A naive solution works in O(nmk). This solution stores all the start positions into an array and next iterates over all commands and shifts positions in needed directions. After every move it checks that all positions lie on the exit cell.
This solution doesn't fit into time limits.
An author's solution speed up the naive solution with using of bit masks.
All current positions of robot you should store in rectangular bit mask of size n × m. This mask should provide following operations:
1. Shift left, right, up, down.
2. Binary operations AND and OR.
3. Compare with another mask.
All these operations can be realized so that they will work in O(nm / 32) time. You can use array of 32-bit integers of size n × m / 32 or std::bitset in C++.
How to emulate process?
At first, you should create a mask base that has 1-bit for every passable cell and 0-bit otherwise.

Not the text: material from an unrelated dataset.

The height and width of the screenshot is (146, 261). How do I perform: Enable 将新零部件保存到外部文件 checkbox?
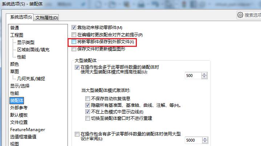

Now you should create sevaral additional masks for all four directions: up1, up2, left1, left2, down1, down2, right1, right2. Masks with index 1 store cells that lie near wall, ans masks with index 2 store all other cells of mask base.

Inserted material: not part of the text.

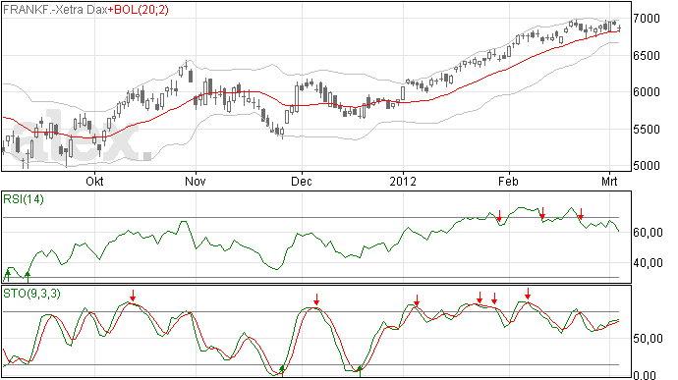The height and width of the screenshot is (380, 678).
Task: Click the 5000 price axis label
Action: [647, 166]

Also you should create mask E that has only one 1-bit in the exit cell.
Let all current positions of robor are given by mask T. Split T into 2 sets of positions: all ones that lie near wall (the first set) and all other ones (the second set). Now you should shift all positions in the second set and next merge two sets into one. The finish set gives new mask T. This transformation in operations with masks looks like:
T = ((T and up1) or shift_up(T and up2));
You can transform T analogically for other three directions.
Now you should iterate over all commands and do transformations. On every step you should compare T with E. As soon as they are equal, you should output number of a command after that it happened. If always T and E are unequal, you should output -1.
This solution has complexity O(nmk / 32). Author's solutions on C++ and Java without any serious optimizations work in 0,9 sec and 2,3 sec correspondingly.